Communication Team Member of the New Patriotic Party (NPP), Kafui Amegah, believes Ghanaians have no other alternative means of conducting financial transactions with ease other than with the mobile money platforms.
According to him, choosing to travel to hand over money to a third person is problematic as the risk involved is way higher than being charged a fee for transferring the money electronically.
The Ghanaian Parliament has approved a new electronic transaction tax which the government says will help raise $900m in much-needed revenue but which has sparked widespread popular criticism.
The E-levy bill, passed on Tuesday, will introduce a 1.5 percent tax on electronic money transfers and transactions.

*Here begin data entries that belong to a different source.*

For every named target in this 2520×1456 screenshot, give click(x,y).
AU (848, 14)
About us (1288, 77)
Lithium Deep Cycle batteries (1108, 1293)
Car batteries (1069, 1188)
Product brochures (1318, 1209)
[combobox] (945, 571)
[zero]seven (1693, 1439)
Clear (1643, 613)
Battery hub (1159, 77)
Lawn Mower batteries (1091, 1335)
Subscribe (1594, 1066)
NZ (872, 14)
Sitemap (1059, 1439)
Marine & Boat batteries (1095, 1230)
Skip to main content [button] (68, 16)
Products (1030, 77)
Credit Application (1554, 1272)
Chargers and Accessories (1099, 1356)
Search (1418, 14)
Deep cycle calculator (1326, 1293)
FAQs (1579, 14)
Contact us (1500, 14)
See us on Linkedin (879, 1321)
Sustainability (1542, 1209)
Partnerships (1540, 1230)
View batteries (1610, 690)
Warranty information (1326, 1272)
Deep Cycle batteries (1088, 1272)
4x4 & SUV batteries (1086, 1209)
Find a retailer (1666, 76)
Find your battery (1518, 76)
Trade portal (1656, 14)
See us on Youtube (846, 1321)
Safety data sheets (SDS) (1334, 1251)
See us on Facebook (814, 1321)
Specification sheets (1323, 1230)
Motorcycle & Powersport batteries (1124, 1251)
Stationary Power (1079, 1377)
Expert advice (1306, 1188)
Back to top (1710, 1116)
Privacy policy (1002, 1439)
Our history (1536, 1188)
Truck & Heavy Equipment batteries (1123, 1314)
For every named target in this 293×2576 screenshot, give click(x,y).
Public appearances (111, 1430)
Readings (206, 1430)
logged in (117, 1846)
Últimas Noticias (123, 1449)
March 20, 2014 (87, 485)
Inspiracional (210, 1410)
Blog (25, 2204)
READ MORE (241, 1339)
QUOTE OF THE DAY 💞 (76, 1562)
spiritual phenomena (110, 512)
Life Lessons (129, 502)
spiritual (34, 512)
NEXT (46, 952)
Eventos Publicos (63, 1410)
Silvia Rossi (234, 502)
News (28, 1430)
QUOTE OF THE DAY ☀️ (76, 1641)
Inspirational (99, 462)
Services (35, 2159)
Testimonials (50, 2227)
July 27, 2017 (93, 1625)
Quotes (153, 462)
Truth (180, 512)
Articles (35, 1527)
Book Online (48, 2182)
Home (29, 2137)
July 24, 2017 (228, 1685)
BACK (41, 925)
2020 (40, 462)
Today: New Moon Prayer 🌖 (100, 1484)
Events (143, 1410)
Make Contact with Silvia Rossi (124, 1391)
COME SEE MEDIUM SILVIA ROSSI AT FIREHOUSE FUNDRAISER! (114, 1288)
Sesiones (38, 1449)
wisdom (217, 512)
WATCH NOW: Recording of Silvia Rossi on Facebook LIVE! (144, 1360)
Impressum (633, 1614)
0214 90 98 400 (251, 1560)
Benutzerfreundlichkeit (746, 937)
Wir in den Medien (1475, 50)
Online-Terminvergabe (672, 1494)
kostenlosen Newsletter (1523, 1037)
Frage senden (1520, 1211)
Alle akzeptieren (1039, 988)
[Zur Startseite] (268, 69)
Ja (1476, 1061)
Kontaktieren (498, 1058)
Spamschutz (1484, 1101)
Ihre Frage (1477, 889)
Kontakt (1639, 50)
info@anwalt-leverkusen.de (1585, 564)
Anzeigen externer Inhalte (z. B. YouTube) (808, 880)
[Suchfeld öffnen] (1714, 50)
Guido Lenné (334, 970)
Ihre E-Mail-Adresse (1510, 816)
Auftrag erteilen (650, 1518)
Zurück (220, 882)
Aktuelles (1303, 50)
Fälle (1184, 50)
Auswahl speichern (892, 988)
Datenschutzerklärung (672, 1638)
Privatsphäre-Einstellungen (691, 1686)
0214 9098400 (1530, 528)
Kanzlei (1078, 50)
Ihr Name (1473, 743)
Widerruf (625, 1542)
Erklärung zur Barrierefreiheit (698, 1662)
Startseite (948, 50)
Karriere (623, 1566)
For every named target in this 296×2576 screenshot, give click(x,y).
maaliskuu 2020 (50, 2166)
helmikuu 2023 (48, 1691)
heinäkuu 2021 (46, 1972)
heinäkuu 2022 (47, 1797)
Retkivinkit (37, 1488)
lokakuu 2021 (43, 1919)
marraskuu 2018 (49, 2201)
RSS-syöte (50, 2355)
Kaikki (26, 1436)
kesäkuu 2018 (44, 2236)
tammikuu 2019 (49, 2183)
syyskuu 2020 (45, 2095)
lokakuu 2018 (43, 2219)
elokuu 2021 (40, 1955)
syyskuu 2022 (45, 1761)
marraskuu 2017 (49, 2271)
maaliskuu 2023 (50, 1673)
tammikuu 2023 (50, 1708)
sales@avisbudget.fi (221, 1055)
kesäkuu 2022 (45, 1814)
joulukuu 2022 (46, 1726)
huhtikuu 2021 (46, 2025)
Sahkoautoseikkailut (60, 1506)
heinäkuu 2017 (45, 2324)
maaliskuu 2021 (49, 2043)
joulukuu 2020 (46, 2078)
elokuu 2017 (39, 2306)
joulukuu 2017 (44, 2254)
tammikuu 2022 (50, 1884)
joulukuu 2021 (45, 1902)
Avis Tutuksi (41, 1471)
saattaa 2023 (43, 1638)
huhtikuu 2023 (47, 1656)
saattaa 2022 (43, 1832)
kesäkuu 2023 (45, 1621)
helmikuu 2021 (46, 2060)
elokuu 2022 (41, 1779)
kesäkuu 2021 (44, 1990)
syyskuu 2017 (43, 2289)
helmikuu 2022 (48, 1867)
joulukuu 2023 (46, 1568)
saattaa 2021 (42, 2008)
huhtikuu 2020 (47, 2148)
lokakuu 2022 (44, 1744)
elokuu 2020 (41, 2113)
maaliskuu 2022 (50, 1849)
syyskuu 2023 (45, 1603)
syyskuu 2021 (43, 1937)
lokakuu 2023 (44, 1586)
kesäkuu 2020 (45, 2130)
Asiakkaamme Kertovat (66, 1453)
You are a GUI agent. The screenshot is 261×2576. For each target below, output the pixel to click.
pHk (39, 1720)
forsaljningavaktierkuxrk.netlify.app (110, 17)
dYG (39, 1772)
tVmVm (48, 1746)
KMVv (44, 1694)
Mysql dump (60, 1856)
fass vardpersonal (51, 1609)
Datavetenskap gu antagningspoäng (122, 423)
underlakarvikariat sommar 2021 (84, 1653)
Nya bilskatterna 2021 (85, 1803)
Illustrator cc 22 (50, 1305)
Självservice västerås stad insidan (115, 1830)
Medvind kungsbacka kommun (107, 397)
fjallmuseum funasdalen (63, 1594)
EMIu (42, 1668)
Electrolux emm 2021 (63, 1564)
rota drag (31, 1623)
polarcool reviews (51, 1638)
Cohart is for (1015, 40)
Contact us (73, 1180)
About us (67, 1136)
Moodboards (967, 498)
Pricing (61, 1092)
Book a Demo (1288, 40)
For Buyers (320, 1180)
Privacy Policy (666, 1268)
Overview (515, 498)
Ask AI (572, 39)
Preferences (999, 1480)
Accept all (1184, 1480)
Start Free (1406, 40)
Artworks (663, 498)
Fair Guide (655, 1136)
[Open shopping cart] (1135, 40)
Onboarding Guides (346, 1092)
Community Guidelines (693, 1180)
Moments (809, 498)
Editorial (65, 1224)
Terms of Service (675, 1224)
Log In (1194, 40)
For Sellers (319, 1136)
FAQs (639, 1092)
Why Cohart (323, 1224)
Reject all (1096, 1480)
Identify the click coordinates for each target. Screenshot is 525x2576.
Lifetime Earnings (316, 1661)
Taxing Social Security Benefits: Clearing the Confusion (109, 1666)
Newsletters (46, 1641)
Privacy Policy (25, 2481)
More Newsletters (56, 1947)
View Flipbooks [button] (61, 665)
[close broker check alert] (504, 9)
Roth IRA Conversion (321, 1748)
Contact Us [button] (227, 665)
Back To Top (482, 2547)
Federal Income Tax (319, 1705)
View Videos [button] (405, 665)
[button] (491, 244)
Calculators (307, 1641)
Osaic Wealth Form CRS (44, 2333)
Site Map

President Nana Akufo-Addo’s government has said the move will help address problems from unemployment to Ghana’s high public debt.
But for many Ghanaians, the tax represents yet another burden as they are already struggling with high living costs.
With the government disclosing the E-levy will take effect from May 1, 2022, some Ghanaians have begun withdrawing their monies from mobile money platforms and resorted to cash payment rather than mobile money transfers.
Addressing news of panic withdrawals, Kafui Amegah said, “What other alternative do you have if you decide not to use momo transactions? It is either you send the money to the person by car or issue a cheque to them.
“This becomes another problem altogether. Momo provides convenience in transactions and will still be used by Ghanaians.”
In an interview with Happy98.9FM’s Don Kwabena Prah on the ‘Epa Hoa Daben’ political talk show, he advised Ghanaians against panic withdrawals, urging them to pay the e-levy.
“We all want to enjoy development in Ghana and if that is what we want then we have to pay for it through taxes. I know it will not be easy initially but considering the importance of the levy we should all contribute to it as a people.”